ワンダーランド
手を、ぶたれた……?
ショックで固まった、アナベラの灰色の瞳に
「あっ……」自分のしたことに、驚いている顔の、ベティが映る。
「アナベラ様――わたし」
おどおどと伸ばされた手に、びくっとなって――逃げるように、小屋から飛び出した。
ひどい――ひどい! メイドのくせに! 新米の役立たずのくせに! お母様にだって、ぶたれた事なんてないのに……‼
前を見ないで、怒りに任せて走っていた小さな身体が、ぼすんっと何かにぶつかった。
「おっと――大丈夫か?」
大きな両手で肩を掴まれて、見上げると、軍服を着た大男が……
「きゃーっ!」
夢中で手を振り払って、モーニングルームに駆け込んだ。
なんなの、なんなの――なんで兎穴に、軍人がいるの⁉
知らない間に、『不思議の国』に、迷い込んでしまったような、心もとない気持ちで。
階段をかけ昇り、やっと客用寝室にたどり着く。
ここ数日ですっかり見慣れた、いつもと変わらない美しい部屋に、ほっとして。
俯いたまま、ふらふらとベッドに歩み寄り、ぽすんと倒れ込んだ所で
「ぐぇっ……」
潰れたカエルのような、声が聞こえた。
なに今の、変な声――それに、お布団が固い……?
ばっとアナベラが、顔を上げると、
「誰……?」
ベッドに横たわる、見知らぬ男性が。
少し眉を顰めたまま、すやすやと幸せそうに、寝息を立てていた。
白い額にかかる、淡い色の金髪。男らしくきりっとした眉の下には、長い睫毛を伏せた瞳、高い鼻梁と形の良い唇。

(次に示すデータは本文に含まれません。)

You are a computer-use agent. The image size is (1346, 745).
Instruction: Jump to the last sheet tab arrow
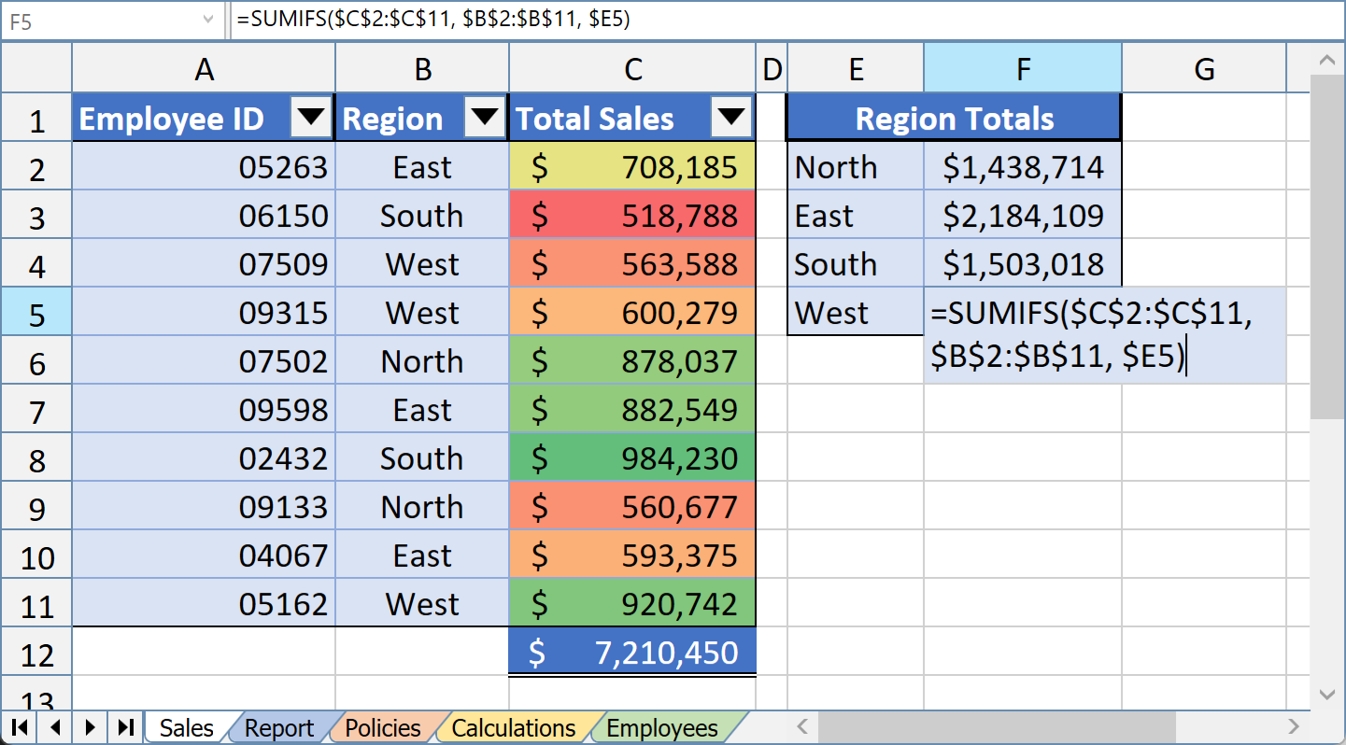126,727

人間じゃなくて、まるで精巧に造られた人形……それとも
「天使様――?」
自分の声にびっくりして、両手で口を押さえて、思わず後ずさったところで、
ガタンッ!
ベッドの足元に置いてある、フットベンチの上に落ちた。
「ん……?」
やっと目を覚ました見知らぬ天使が、もぞもぞ目を擦る様を、呆然と見上げていると――ぱちりと目が合った。
「誰?」
少し掠れた声の天使――いや不審人物が、むくりと上半身を、起こしたところで
「きゃあーーっ……‼」
屋敷中に響き渡るような大声が、アナベラの口から、飛び出していた。
※『フットベンチ』は、ベッドの足元に置く、背もたれの無い、長方形の椅子のようなベンチ。オットマンとも呼ばれ、海外のベッドルームやホテルで、良く見かけます。